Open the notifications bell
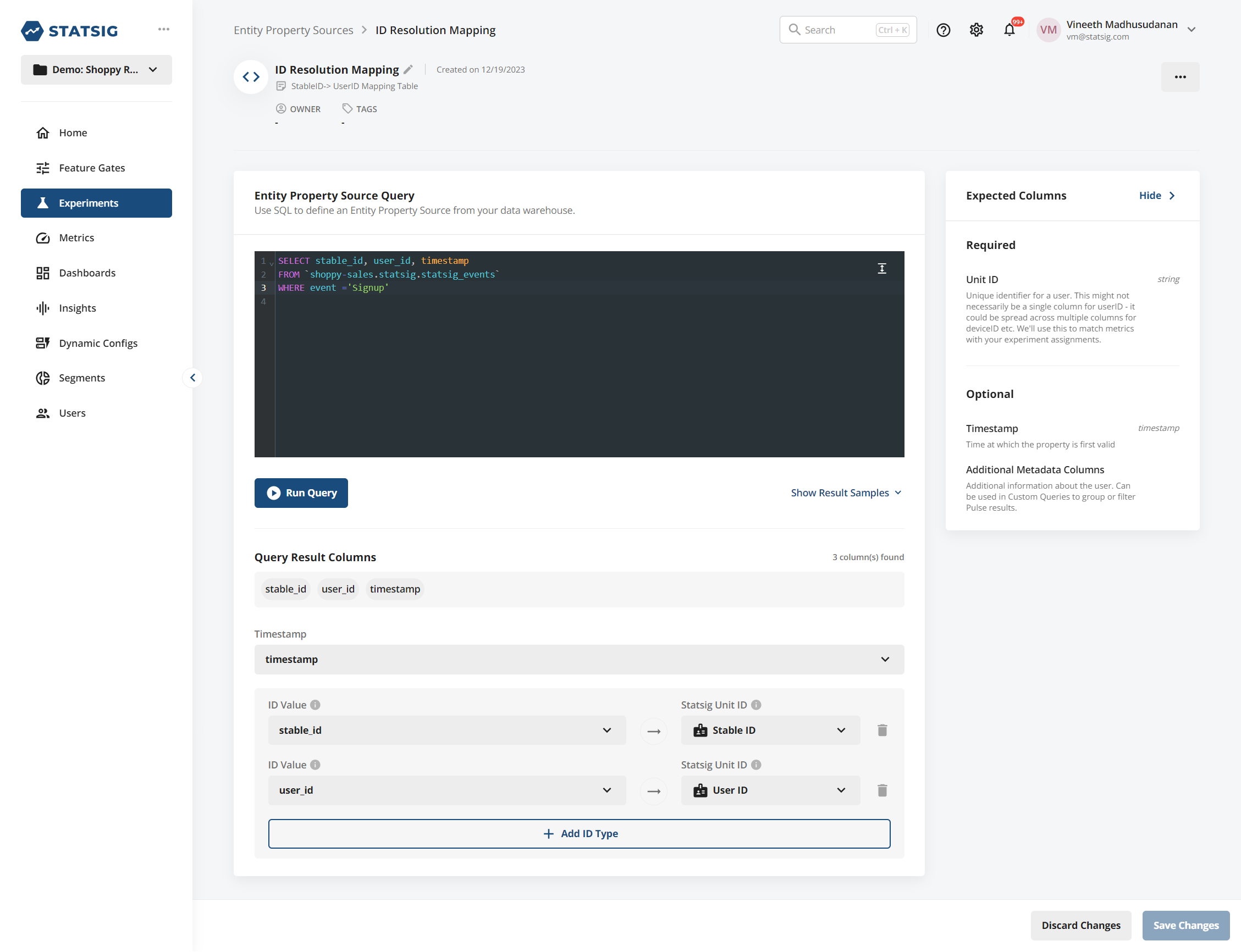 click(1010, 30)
....
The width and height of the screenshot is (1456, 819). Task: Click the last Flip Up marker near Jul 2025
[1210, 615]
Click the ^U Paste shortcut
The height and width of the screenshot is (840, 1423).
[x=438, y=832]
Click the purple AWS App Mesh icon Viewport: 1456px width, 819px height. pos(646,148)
....
§ WHAT IS NEEDED
Find the line with "The width and" in the material above. Reproduce it and each line after it up to and including the line with "Click the purple".

§ OUTPUT OF THE EXERCISE
The width and height of the screenshot is (1456, 819). Task: Click the last Flip Up marker near Jul 2025
[1210, 615]
Click the ^U Paste shortcut
The height and width of the screenshot is (840, 1423).
[x=438, y=832]
Click the purple AWS App Mesh icon Viewport: 1456px width, 819px height. pos(646,148)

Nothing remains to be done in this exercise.